··· Text

TANTE EMMA MIT BART
: Der Selbstzahler

Haste Geld auf den Tisch gelegt, ne?

Ich steh schon ewig in dem Laden. Die Fliegen vollführen Balztänze über dem Obst. Kein Schwein weit und breit will mir mein Geld abnehmen. Also räusper ich mich, klimper mit den Münzen in meiner Hand und murmel schließlich sogar irgendwas wie „Keiner da?!“ vor mich hin.

Vor der Tür sitzt eine alte Frau auf ihrem ausklappbaren Campingstuhl und zerkaut gekonnt Sonnenblumenkerne. Als ich mich anschicke, sie mit meinem Zahlungswunsch zu belästigen, vollführt sie eine alle Fragen hinfortwischende Handbewegung. Also gut, zurück in das Kabuff. Genervt öffne ich den Deckel der Flasche. Keiner kommt. Vorsichtshalber lege ich das Geld passend auf den Tresen und stelle mich erst mal vor die Tür zu der ergrauten Sonnenblumenlady. Nichts passiert. Jetzt laufe ich los. Erst zögernd, dann selbstbewusst – immerhin hab ich mir nichts vorzuwerfen –, schließlich sogar etwas beschwingt.

······
··· Gesammeltes Material

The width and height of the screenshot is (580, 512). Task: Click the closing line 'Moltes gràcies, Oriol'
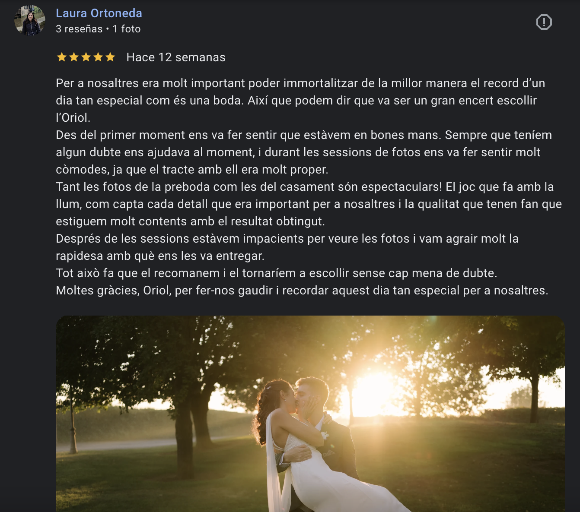pos(302,291)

······

◆ Aufgabenstellung
Was zerkaut die alte Frau im Text über den Selbstzahler, während sie vor der Tür auf ihrem Campingstuhl sitzt?

◆ Richtiges Ergebnis
Sie zerkaut Sonnenblumenkerne.